Background: Neurologic thoracic outlet syndrome (TOS) remains a controversial diagnosis as brachial plexus compression at the thoracic inlet is not well-documented. Though the brachial plexus in live patients cannot be excised, a subclinical investigation of known plexus compression sites in cadavers may allow us to document evidence of chronic compression. We therefore undertook a study with the specific aim of providing histologic analysis of known brachial plexus compression sites in cadavers. Additionally, as we have noted clinical evidence of wide variation in lower trunk formation from C8 and T1 nerve roots, this was investigated in this same group of cadavers.
Materials and Methods: Brachial plexuses from twenty-five cadavers were dissected and excised. Histologic analysis was directed at the junctures of 1) the upper trunk and anterior scalene muscle, and 2) C8 and T1 nerve roots (lower trunk) with the posterior border of the first rib.
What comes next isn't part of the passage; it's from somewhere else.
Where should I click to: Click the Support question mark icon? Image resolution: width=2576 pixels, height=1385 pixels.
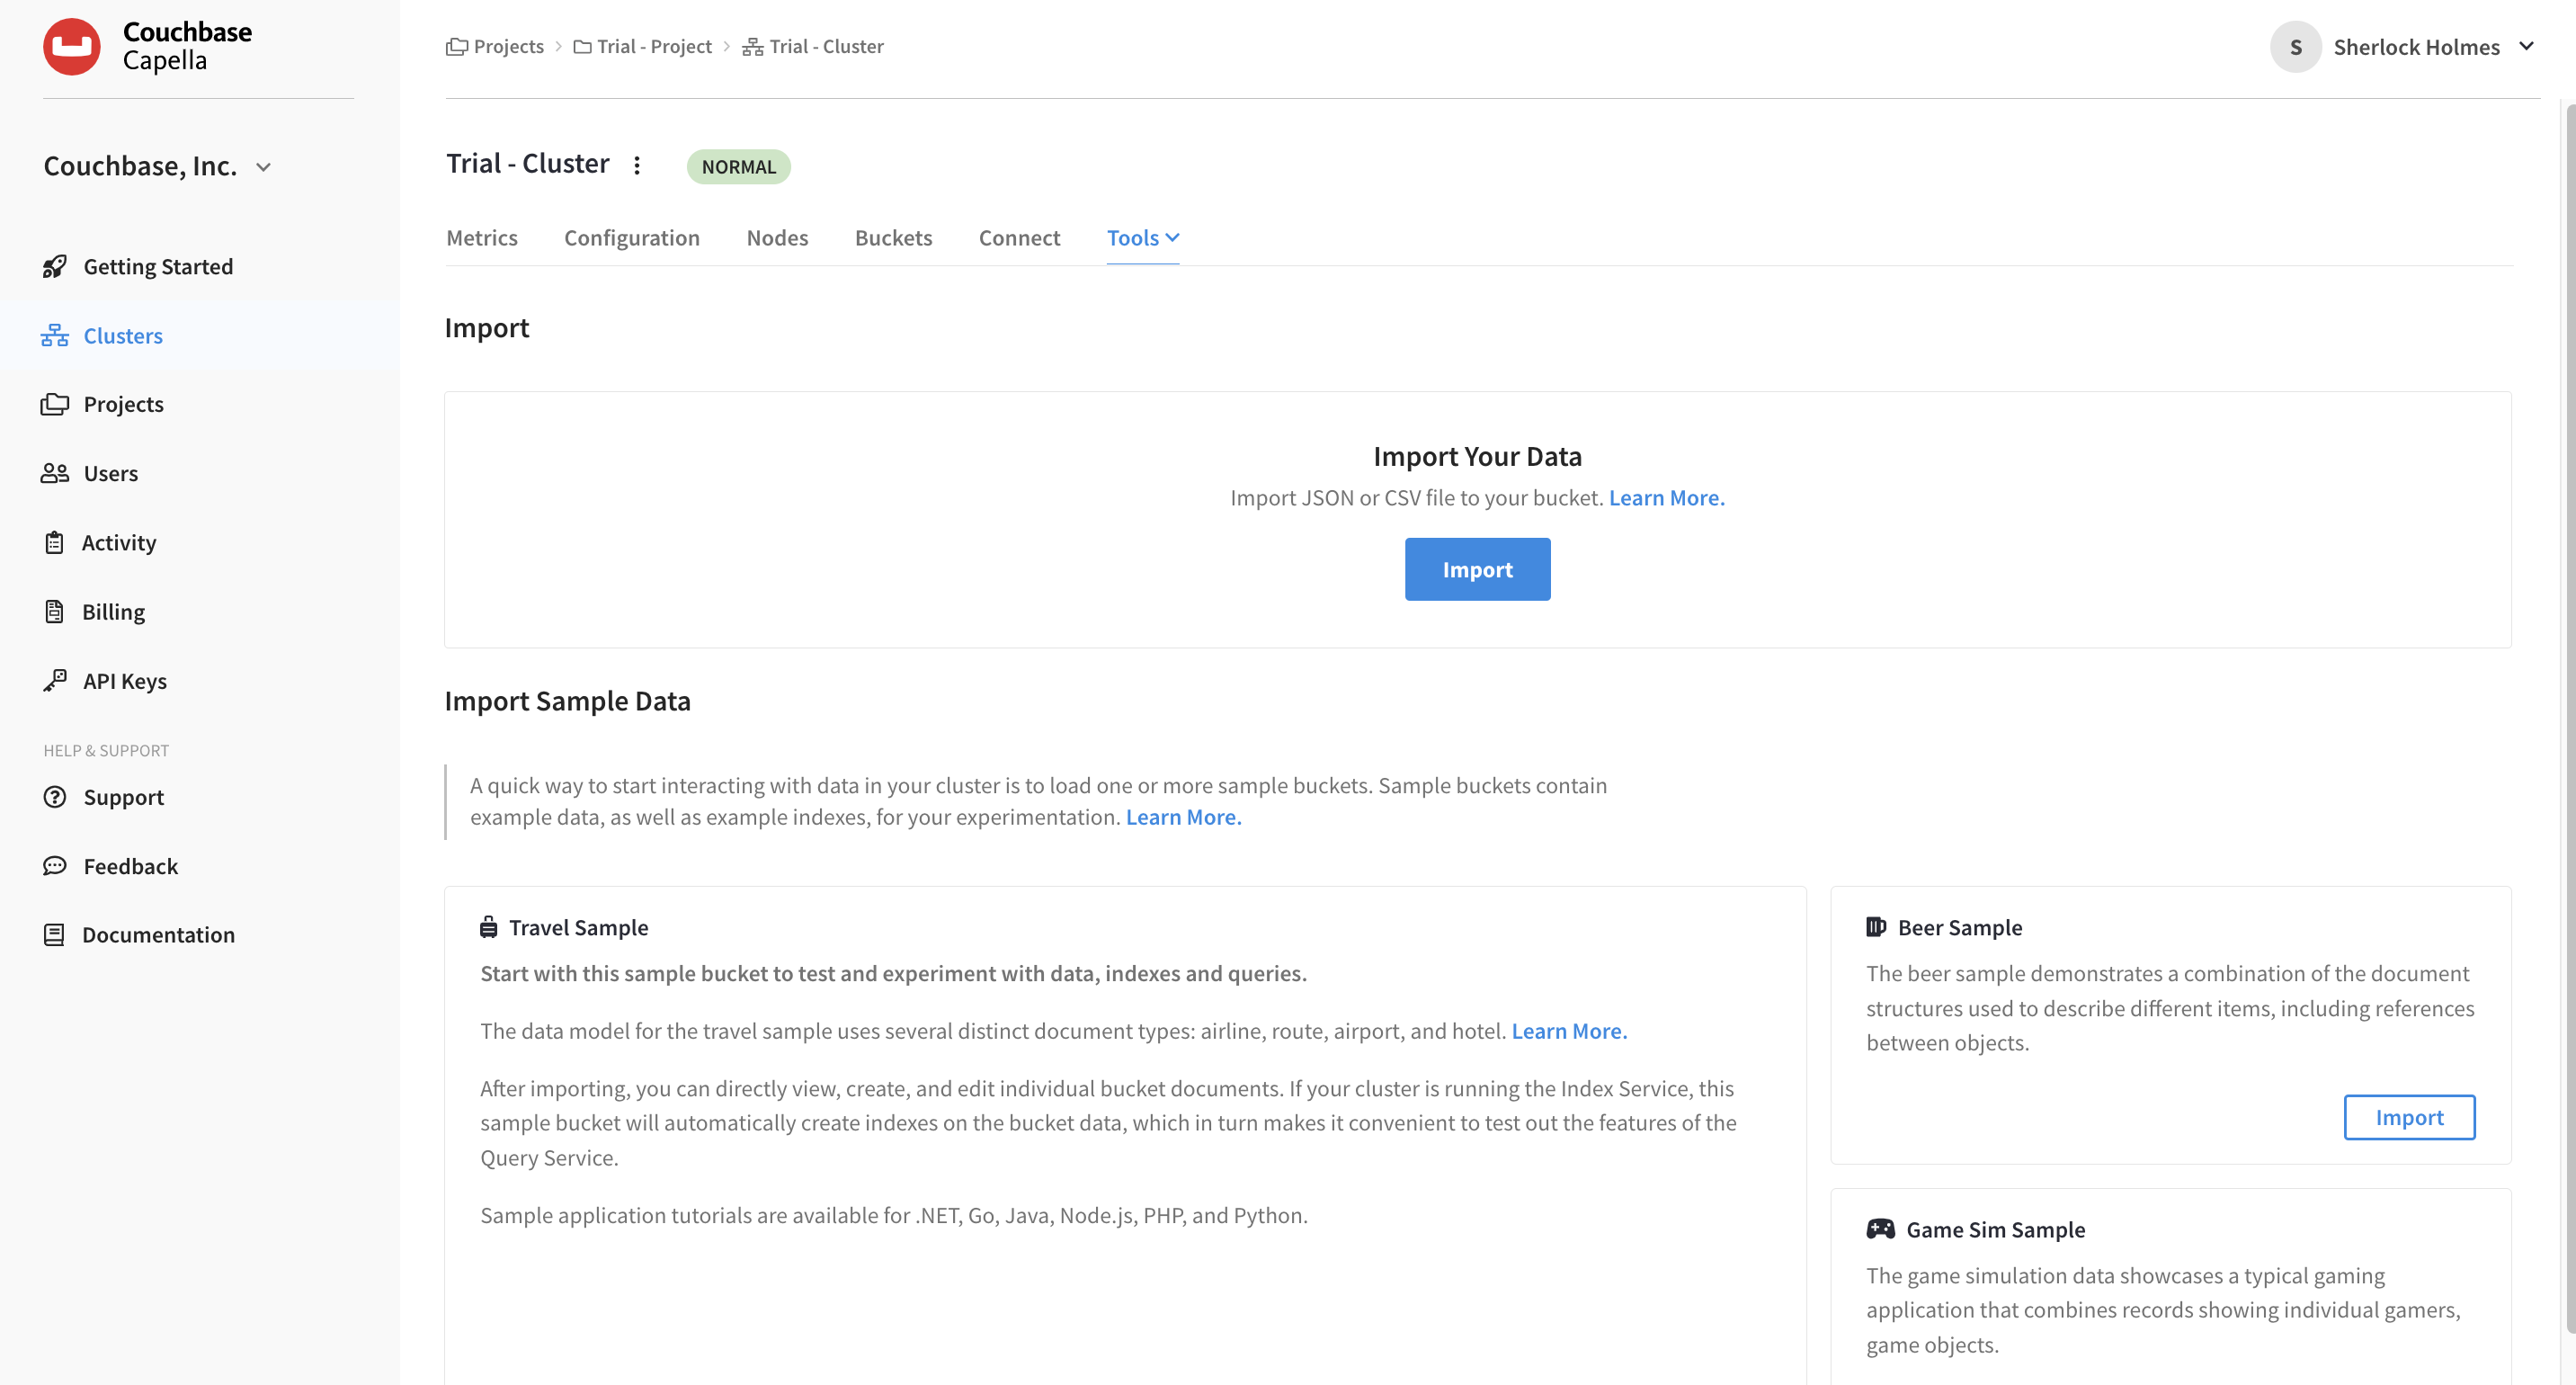(55, 797)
Plexus specimens were formalin-fixed, stained with toluidine blue, and examined under light microscopy. Specimens were analyzed for histopathologic sequela from chronic compression including epineurial and perineurial thickening/fibrosis, myelin thinning, and presence of Renaut bodies (whorled area of fibrosis associated with persistent mechanical stress). Anatomical variations in formation of the lower trunk were documented and analyzed with descriptive statistics.
Results: Histologic analysis demonstrated epineurial and perineurial fibrosis, myelin thinning, and Renaut bodies at junctions of the upper trunk with the anterior scalene muscle and the lower trunk with the first rib. These histologic findings were absent in the C7 root (plexus middle trunk). Lower trunk formation occurred on or lateral to, not medial to (as is normally depicted), the posterior border of the first rib (66%). A muscle of Albinus was present in 36% of cadavers, positioned to compress the lower trunk. A large dorsal scapular artery coursed through 36% of plexuses and was related to a high, arched subclavian artery, which also can compress the lower trunk. Bilateral plexus asymmetry was documented in 32% of cadavers.
Conclusions: We report histologic changes consistent with chronic compression of the upper and lower trunk of the brachial plexus in the thoracic inlet that may correlate with the clinical neck/shoulder (upper trunk) and "ulnar nerve¬like" (C8-T1/lower trunk) symptoms of neurologic TOS. Intraoperatively, the “lower trunk” observed over the first rib is likely to be the C8 nerve root.